Dive Brief:
- The rapid expansion in solar energy is leading to an equally-sharp decline in costs across the sector, and could mean energy from the sun is poised to become cheaper than coal in some areas around the world.
- According to Bloomberg New Energy Finance, utility-scale solar costs could decline by 36% between now and 2025, and in some parts of the world contracts are being signed for just a few cents per KWh.

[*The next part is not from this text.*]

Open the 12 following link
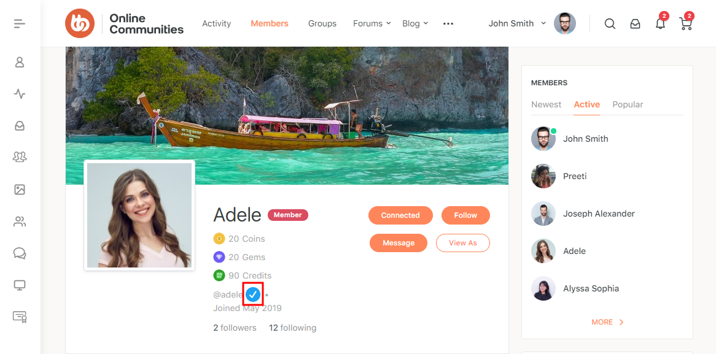716x354 pixels. [293, 328]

- The declining costs come as production of panels and inverters is ramping up; a report prepared by the Solar Energy Industries Association (SEIA) and GTM Research found the solar industry was on pace to add 14.5 GW of capacity in 2016 year, a 94% increase over the 7.5 GW installed the year before.
Dive Insight:
The falling price of solar panels and other components in the clean energy supply chain is having a compounding impact on the industry. According to Bloomberg, every time capacity doubles, the price declines by about a fifth. That's put solar energy on pace to surpass the economics of coal, not too far down the line.

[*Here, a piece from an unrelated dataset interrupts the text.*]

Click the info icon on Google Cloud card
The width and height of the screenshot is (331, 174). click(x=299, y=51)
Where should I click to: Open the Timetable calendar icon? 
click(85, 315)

According to BNEF, within a decade the average cost of a 1 MW ground-mounted solar array will decline from $1.14/watt to just 73 cents/watt. Combined with energy auctions around the world that returned startlingly cheap prices this year—less than 3 cents per kWh in Chile, for example—it means solar energy could be cheaper than coal in some regions.
Bloomberh reports the global cost of coal power is about $0.06/KWh.
In the United States, the cost of non-residential solar installations dropped 8.3% to $1.88/watt in the first half of 2016. Residential installations dropped 8.8%, to $3.00/watt. According to another report from the U.S. Department of Energy’s Lawrence Berkeley National Laboratory, the total cost of a new utility-scale project fell more than 50% from 2007 to 2014.
According to SEIA and GTM's research, price declines could reach a price target of $1.00/watt by 2020. In the first quarter of 2016, solar developers installed 1,665 MW of solar PV nationwide, adding more new capacity in the United States than coal, natural gas and nuclear combined.